Geolocation of Radio Frequency Emissions Using a Constellation of Cubesats
Geolocation of Radio Frequency Emissions Using a Constellation of Cubesats - 27 Oct 2014
Research video by Capt Andrew Small
Video Transcript
My name is Andrew Small. I am a Captain in the Air Force and I’m working on geolocation of radio frequency emissions using CubeSats. You’ve got a transmitter on the ground and that transmitter is just sending out a signal. You’ve got receivers up in space collecting that signal. If you’ve got multiple receivers, you can compare different things to figure out where that signal is coming from. CubeSat is a micro satellite. It’s kind of a standardized architecture for micro satellites.
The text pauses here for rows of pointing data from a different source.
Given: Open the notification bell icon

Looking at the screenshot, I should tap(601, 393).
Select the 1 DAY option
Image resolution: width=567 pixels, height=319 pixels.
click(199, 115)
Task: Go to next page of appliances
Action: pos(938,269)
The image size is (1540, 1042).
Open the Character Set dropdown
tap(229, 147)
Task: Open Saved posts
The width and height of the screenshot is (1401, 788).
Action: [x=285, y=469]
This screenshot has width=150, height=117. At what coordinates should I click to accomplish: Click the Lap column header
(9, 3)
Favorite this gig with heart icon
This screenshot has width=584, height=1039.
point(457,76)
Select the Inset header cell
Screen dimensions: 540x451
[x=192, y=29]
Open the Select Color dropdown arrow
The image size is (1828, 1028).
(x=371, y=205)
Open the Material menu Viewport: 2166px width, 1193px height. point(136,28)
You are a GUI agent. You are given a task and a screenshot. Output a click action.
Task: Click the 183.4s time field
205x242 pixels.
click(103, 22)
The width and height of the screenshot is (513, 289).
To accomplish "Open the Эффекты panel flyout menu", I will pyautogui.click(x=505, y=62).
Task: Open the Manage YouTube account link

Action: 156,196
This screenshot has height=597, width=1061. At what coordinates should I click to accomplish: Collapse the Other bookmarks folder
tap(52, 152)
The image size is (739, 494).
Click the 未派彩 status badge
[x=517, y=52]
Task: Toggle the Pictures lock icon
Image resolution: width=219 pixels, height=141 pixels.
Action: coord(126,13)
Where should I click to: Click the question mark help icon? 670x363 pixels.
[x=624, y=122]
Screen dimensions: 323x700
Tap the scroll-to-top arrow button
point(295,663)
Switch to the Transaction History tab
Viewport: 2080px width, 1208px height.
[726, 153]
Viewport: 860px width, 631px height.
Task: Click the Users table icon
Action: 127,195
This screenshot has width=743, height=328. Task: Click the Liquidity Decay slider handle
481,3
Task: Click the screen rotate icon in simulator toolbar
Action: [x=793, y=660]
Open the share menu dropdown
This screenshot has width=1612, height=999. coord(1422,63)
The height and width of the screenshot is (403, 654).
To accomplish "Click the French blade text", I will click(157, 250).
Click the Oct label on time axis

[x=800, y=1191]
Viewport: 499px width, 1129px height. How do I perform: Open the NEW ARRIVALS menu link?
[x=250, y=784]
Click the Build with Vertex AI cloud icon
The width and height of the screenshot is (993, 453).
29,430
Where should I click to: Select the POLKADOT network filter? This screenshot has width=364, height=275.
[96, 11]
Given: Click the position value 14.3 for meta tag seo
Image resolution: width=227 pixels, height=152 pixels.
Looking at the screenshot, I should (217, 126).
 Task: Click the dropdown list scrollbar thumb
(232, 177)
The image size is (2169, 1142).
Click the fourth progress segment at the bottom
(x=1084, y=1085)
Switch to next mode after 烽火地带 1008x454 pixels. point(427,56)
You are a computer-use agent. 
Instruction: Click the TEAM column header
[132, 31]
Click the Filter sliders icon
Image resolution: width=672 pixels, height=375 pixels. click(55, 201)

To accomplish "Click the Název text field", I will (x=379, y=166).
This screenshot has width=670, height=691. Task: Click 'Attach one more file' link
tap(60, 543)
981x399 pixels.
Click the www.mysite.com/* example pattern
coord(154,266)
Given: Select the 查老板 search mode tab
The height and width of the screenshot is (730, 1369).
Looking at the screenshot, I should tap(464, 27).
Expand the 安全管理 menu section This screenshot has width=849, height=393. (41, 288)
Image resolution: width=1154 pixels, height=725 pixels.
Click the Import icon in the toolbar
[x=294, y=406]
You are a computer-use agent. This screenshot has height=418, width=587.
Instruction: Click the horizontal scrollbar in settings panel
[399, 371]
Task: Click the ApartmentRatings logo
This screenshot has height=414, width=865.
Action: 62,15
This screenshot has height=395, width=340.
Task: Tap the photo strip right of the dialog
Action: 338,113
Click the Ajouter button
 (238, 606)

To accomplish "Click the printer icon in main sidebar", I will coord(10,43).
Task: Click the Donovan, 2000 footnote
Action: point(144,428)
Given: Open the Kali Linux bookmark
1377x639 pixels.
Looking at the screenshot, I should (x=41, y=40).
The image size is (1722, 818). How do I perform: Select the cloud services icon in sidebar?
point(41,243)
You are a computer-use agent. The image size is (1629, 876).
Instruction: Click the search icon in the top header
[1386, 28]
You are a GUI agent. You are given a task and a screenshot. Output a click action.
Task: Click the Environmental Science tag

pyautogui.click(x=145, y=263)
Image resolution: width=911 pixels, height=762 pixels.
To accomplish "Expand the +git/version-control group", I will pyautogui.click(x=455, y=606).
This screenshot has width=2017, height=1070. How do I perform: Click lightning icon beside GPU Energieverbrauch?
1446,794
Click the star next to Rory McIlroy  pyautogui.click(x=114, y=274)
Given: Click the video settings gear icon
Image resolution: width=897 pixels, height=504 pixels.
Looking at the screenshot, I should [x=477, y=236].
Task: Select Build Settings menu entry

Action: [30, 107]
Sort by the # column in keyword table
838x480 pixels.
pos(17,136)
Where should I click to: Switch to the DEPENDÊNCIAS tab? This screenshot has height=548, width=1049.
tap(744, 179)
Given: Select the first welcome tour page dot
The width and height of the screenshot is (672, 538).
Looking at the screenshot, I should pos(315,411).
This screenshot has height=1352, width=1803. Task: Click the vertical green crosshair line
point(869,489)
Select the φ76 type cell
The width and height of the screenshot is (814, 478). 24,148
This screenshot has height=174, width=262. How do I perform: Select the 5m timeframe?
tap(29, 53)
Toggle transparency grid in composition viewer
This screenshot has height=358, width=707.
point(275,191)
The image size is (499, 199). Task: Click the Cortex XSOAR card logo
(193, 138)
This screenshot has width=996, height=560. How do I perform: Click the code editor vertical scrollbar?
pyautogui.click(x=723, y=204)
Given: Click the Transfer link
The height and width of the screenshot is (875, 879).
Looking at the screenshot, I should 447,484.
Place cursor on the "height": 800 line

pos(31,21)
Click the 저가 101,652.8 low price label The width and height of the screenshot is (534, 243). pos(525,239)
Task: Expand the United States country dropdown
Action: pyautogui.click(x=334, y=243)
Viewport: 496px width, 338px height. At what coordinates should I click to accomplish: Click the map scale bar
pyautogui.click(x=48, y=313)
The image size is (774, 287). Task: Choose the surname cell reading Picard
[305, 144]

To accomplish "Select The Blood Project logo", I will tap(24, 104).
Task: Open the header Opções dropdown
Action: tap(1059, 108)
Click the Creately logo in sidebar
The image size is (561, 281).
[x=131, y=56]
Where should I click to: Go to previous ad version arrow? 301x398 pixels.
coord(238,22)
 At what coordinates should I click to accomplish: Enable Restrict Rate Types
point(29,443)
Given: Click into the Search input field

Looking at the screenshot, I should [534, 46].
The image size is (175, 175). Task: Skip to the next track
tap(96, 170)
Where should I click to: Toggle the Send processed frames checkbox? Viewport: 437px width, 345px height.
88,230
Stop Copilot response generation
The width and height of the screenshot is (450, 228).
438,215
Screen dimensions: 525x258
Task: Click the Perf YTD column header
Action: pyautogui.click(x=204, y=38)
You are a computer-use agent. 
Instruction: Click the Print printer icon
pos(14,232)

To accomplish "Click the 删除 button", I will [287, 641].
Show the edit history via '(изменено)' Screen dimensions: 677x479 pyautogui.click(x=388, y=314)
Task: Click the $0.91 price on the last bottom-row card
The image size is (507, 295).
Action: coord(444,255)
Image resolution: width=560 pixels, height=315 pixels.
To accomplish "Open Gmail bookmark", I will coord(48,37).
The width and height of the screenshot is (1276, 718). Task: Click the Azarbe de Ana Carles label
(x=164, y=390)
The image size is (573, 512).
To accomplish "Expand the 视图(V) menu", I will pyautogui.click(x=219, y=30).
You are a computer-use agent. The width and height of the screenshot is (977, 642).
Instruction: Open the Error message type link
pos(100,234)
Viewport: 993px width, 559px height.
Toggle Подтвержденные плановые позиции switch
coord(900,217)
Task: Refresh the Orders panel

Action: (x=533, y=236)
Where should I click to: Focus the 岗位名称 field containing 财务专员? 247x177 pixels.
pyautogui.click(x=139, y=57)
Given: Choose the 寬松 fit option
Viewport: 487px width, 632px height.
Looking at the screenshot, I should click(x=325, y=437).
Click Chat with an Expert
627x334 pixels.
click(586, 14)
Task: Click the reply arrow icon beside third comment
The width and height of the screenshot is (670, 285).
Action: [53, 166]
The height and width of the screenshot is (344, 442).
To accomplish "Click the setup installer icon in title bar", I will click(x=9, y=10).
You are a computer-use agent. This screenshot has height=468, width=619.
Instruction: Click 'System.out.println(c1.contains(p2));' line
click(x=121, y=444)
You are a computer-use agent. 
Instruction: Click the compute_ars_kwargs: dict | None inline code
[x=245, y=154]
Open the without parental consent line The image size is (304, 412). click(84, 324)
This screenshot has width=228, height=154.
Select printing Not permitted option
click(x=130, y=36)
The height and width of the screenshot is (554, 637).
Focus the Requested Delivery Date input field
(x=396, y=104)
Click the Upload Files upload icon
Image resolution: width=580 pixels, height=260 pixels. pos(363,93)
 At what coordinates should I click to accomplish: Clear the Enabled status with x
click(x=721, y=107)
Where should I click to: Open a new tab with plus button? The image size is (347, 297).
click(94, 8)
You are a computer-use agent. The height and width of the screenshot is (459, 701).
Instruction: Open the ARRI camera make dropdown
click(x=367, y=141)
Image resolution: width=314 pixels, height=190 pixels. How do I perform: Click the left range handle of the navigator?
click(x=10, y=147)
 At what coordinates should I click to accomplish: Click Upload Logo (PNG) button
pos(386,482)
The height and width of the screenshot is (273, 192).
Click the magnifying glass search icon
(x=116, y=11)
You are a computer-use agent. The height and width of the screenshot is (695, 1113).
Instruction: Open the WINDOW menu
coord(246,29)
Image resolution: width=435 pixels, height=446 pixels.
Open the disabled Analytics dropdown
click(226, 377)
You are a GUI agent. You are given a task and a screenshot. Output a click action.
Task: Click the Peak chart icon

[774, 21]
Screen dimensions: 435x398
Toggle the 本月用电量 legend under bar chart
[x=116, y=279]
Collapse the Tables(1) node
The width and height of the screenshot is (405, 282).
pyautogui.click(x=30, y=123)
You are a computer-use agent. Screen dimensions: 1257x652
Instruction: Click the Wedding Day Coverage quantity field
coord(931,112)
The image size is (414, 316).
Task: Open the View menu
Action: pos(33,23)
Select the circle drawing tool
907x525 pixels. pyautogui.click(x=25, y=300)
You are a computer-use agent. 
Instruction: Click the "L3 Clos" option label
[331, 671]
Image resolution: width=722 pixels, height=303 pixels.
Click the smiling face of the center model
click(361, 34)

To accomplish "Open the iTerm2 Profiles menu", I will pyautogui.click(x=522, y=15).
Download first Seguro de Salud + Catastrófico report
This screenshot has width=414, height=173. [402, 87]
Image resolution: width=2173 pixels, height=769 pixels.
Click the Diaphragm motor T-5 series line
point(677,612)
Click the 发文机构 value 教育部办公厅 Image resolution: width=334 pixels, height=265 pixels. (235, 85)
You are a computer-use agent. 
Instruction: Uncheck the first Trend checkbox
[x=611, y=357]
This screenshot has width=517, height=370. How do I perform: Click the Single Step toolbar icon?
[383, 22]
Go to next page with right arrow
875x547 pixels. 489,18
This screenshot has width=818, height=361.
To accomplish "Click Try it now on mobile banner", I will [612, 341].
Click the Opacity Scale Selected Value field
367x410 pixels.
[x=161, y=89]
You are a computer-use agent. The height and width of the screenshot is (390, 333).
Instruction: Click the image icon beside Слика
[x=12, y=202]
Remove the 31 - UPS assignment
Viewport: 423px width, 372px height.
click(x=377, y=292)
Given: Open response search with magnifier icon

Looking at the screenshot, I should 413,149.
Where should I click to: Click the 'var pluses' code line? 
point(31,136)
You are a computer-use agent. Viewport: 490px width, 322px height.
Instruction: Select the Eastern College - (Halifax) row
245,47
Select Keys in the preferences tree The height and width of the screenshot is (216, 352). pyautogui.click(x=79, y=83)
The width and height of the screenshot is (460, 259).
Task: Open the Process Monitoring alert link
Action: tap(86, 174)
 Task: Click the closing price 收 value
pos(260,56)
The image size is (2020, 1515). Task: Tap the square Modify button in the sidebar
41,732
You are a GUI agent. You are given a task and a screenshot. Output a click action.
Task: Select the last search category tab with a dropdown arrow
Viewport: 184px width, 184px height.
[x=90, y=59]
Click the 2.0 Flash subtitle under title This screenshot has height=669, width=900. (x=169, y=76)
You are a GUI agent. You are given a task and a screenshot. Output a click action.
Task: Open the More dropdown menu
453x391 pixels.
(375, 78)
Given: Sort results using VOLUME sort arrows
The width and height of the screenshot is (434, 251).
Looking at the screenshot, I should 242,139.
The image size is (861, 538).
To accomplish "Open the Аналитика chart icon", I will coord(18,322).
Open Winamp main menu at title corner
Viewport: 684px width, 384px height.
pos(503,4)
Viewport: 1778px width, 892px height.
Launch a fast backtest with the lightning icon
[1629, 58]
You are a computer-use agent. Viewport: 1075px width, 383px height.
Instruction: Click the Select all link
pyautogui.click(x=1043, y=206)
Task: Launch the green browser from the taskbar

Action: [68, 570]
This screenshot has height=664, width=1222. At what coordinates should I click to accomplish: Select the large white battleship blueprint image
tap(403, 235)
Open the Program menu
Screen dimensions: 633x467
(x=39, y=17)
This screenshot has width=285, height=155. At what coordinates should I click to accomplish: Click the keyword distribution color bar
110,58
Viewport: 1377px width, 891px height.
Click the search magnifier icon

So what that means is each unit of a CubeSat is a 10 cm cube. So it’s small enough that you could hold it in your hand, but you could multiple cubes together to do slightly larger, more computational things. The nice thing about CubeSats is that they’re much cheaper to build and much faster to develop. With our ever shrinking budgets, that’s becoming more and more important. So the idea for my research was to see what kind of geolocation methods you can use using a small satellite architecture up in low earth orbit. CubeSats are getting more and more prevalent. The types of missions they use CubeSats for has grown a lot. I believe this is the first time that geolocation has been tried with a CubeSat. I believe the plan is to have a CubeSat ready for launch in 2015. It is incredibly cool that the things that I’ll be working on, and that I have worked on, I can watch them progress and see them out in space one day. I’m Capt Andrew Small and I am an electrical engineering master’s student here at the Air Force Institute of Technology.